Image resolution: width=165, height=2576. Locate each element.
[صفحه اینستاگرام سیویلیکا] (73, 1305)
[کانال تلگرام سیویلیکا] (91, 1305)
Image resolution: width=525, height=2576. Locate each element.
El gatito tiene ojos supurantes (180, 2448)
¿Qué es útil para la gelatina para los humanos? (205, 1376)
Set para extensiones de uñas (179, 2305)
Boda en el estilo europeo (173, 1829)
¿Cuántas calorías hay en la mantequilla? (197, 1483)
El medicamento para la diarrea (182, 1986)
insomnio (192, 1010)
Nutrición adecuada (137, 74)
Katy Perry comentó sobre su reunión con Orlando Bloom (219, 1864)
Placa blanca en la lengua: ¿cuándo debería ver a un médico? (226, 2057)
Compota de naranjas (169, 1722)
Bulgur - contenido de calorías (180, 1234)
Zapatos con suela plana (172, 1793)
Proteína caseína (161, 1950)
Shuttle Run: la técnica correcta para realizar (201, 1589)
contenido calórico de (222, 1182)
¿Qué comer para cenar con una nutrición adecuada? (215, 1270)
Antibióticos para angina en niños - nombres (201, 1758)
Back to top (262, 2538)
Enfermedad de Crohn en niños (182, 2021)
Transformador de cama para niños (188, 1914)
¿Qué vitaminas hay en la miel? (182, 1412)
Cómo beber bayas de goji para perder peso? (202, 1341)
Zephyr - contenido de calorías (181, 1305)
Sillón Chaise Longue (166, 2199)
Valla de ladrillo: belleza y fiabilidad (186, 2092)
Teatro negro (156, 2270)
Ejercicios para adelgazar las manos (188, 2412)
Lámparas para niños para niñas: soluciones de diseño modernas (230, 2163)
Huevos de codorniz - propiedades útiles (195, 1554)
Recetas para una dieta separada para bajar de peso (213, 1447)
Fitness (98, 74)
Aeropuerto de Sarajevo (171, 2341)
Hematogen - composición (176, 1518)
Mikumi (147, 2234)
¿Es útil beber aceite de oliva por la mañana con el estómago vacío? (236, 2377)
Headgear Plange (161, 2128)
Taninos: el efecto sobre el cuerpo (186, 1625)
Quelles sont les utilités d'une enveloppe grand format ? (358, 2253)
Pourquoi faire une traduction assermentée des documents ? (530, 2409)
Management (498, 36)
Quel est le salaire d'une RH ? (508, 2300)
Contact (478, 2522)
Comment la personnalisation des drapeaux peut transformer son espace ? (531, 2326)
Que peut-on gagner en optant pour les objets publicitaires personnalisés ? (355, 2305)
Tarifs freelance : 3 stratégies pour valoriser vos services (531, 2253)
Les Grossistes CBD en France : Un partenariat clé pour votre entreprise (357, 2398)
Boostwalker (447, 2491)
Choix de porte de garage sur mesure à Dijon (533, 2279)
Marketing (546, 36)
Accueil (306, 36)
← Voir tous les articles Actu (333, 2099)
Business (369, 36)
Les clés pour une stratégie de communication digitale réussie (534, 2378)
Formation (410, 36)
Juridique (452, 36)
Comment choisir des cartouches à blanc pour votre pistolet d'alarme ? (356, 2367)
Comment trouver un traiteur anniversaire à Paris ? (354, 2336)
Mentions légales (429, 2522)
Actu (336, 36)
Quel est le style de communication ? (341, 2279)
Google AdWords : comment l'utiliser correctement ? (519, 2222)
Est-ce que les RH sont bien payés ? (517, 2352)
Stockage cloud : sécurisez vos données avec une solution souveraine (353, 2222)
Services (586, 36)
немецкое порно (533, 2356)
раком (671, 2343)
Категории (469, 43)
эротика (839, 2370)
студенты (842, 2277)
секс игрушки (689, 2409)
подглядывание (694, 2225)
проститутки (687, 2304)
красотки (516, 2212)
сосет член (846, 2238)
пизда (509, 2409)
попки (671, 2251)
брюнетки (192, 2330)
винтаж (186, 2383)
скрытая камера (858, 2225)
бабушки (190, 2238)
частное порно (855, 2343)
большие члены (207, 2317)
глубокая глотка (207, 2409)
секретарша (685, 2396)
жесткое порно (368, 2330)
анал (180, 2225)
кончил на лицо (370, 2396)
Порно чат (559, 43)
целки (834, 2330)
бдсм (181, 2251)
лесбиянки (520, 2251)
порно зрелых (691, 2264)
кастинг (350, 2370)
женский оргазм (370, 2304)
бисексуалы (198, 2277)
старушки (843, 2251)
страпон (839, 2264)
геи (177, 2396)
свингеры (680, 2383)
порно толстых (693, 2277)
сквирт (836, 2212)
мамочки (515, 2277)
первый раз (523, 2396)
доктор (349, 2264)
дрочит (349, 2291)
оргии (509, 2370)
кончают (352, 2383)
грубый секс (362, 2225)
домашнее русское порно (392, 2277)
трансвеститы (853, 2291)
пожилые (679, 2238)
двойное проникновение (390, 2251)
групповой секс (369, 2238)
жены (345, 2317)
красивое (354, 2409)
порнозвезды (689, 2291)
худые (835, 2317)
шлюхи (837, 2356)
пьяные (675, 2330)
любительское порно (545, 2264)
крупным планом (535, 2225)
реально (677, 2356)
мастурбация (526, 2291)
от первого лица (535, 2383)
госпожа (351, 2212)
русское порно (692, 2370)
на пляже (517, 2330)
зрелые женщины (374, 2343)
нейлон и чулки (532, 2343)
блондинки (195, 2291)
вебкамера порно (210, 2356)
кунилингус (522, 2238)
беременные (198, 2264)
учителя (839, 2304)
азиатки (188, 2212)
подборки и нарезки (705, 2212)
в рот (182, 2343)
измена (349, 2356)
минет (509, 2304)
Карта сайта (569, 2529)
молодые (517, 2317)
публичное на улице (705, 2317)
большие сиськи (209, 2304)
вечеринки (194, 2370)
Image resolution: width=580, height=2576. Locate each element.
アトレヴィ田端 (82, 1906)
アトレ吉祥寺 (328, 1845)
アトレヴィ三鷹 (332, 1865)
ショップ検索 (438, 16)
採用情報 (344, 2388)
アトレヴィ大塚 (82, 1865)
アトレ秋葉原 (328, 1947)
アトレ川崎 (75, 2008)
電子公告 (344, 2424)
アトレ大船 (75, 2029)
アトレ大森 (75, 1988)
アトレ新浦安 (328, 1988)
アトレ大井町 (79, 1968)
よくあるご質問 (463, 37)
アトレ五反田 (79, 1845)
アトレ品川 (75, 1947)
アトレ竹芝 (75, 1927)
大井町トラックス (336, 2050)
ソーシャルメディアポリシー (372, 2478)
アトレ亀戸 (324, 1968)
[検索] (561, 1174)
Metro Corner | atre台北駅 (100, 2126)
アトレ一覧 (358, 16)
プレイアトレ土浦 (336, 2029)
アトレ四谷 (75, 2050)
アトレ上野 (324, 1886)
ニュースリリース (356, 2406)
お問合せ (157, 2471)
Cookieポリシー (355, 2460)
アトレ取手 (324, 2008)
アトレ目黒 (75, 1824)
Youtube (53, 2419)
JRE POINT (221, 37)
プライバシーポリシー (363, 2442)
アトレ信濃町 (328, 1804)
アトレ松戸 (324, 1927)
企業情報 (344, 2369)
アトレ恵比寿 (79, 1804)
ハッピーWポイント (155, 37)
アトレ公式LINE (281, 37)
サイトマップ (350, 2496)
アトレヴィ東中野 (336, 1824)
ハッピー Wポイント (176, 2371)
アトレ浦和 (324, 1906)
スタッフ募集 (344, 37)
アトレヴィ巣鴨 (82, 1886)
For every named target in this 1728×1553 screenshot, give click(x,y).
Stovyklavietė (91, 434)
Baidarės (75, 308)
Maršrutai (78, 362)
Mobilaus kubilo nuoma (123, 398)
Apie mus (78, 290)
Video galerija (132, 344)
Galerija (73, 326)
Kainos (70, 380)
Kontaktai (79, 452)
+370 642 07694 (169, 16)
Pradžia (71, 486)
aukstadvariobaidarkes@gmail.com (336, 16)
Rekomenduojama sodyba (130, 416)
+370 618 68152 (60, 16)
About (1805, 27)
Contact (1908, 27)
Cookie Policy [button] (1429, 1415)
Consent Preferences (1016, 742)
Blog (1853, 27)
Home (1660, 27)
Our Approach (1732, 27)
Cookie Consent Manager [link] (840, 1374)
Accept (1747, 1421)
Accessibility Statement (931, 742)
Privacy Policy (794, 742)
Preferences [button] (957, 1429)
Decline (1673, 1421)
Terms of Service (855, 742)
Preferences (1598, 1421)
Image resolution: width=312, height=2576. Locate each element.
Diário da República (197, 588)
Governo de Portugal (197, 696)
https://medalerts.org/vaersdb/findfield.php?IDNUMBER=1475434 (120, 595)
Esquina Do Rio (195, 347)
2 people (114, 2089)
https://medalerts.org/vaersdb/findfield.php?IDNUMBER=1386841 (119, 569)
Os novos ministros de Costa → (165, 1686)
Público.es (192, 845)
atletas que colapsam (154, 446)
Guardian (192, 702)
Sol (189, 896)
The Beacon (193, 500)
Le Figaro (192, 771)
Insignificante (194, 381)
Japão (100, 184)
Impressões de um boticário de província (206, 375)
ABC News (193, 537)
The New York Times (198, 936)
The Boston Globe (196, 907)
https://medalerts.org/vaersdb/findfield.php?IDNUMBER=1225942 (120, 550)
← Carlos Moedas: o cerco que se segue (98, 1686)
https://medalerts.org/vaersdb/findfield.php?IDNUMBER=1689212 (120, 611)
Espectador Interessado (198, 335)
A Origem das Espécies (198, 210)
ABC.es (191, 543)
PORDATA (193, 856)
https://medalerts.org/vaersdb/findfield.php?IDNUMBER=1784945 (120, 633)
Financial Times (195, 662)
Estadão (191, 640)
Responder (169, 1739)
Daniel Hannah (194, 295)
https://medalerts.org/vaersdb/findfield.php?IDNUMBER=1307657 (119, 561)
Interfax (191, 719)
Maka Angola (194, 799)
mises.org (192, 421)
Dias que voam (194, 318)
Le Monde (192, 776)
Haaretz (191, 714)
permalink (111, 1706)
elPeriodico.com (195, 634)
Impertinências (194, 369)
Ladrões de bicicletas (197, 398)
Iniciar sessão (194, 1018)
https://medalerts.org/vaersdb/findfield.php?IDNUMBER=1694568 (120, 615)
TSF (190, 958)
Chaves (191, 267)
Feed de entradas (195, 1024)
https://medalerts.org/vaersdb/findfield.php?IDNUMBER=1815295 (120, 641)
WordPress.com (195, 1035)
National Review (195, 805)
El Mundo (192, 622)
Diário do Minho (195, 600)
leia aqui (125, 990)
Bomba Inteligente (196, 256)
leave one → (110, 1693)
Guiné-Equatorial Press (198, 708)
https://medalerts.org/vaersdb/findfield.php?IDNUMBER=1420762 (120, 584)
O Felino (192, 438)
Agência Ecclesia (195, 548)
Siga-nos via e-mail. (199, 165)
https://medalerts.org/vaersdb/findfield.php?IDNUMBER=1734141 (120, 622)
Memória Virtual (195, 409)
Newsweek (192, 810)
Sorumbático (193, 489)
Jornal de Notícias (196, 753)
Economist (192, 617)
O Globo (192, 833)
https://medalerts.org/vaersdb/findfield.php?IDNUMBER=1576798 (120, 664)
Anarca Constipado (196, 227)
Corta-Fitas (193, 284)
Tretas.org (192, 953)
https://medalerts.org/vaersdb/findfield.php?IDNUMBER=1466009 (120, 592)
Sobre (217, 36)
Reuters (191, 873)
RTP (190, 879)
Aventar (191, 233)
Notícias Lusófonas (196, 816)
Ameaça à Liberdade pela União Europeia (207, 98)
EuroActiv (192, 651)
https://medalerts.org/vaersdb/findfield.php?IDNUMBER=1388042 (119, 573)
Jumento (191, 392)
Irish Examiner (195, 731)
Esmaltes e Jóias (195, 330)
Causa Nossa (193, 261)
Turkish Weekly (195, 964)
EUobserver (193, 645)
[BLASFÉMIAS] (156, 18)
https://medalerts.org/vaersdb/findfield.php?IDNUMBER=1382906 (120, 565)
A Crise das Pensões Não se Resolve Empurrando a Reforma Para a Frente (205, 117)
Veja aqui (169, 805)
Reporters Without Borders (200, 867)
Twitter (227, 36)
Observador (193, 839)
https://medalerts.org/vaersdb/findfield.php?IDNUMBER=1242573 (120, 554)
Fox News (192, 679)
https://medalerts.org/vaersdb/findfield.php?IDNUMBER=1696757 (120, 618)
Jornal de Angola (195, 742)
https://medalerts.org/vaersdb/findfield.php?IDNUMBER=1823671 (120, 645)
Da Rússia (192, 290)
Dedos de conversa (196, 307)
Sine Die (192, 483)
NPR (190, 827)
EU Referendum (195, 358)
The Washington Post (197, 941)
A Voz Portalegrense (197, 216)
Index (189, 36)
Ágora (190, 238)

- - - - -

For the string "adecuada", give the number of lines in the entries that contain it, with no other words.

Exercise output: 2